Neredeyse yarıdan fazlası desem acaba abartmış olur muyum?
Sorulamayanı sorduk, söylenmeyeni de söyleyelim artık.
Yıllardır uygulanan ‘Düşman Hukuku’ herkesin kendini bir gün sürmekte olan politik davalardan birinde bulma tehlikesini toplumun bütün hücrelerine yaymış durumda. Selam verdiğiniz bir eski dost, muayene ettiğiniz bir hasta, ders verdiğiniz bir öğrenci ve daha birçok beşeri münasebetten dolayı suçlanma ihtimaliniz artık olağan bir hale gelmiştir.

"BETER OL" DEMEMEK İÇİN...

En ironik, bir o kadar da trajik olanı eski İçişleri Bakanı İdris Naim Şahin’de tecelli etti. Bakan olduğu günlerde, suçu olmayanların telefonlarının dinlenmesinden rahatsız olmaması gerektiğini söylerken yüzünde manalı ve alaycı bir gülümseme vardı. Geçenlerde okudum, her nereye giderse izlendiğinden yakınıyordu. “Beter ol” dememek için derviş olmak lazım ama ben henüz o mertebede değilim sanırım.

Sizden önce olanlardan siz ne ders çıkardınız ki başkalarından bunu bekliyorsunuz sorusunu es geçip çıkardığımız dersleri sıralayalım.

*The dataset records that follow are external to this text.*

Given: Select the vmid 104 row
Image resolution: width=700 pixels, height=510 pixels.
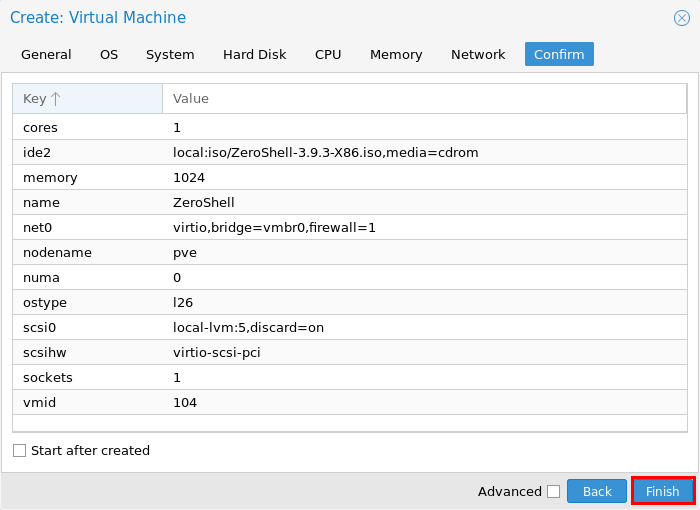Looking at the screenshot, I should click(x=350, y=402).
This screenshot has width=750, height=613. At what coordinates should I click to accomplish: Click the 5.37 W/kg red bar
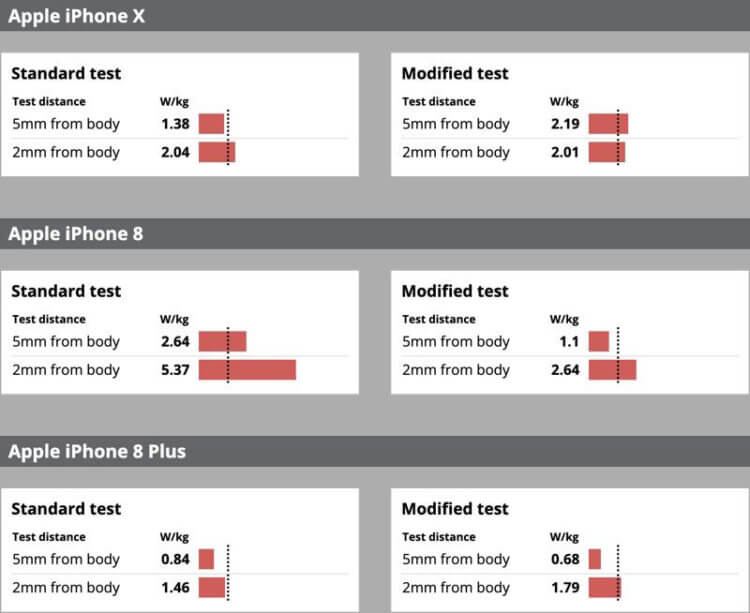(x=247, y=370)
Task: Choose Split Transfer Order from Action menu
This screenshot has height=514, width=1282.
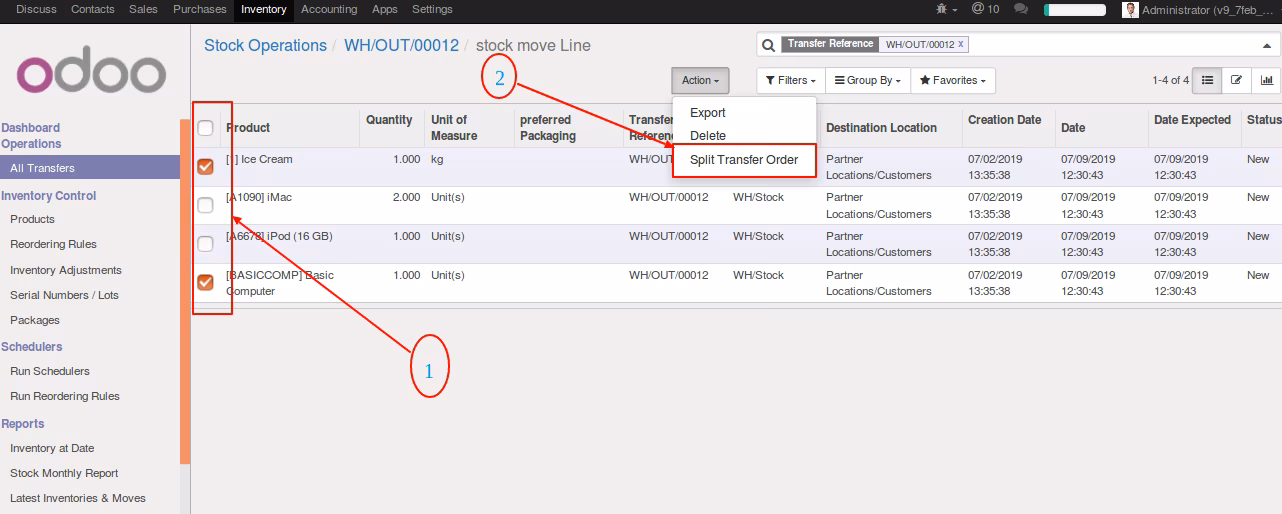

Bir: İçinde PKK , Kürt, örgüt vb. kavramlar geçen her konuşmanın ardından devletimize uyup ‘operasyon’ histerisine düşmemeliyiz.
İki: Polis de insandır, bazen yasal görevlerini yerine getirebilir, şaşırmamalıyız.
Üç: Ekmek yemek o kadar da sakınılacak bir şey değildir.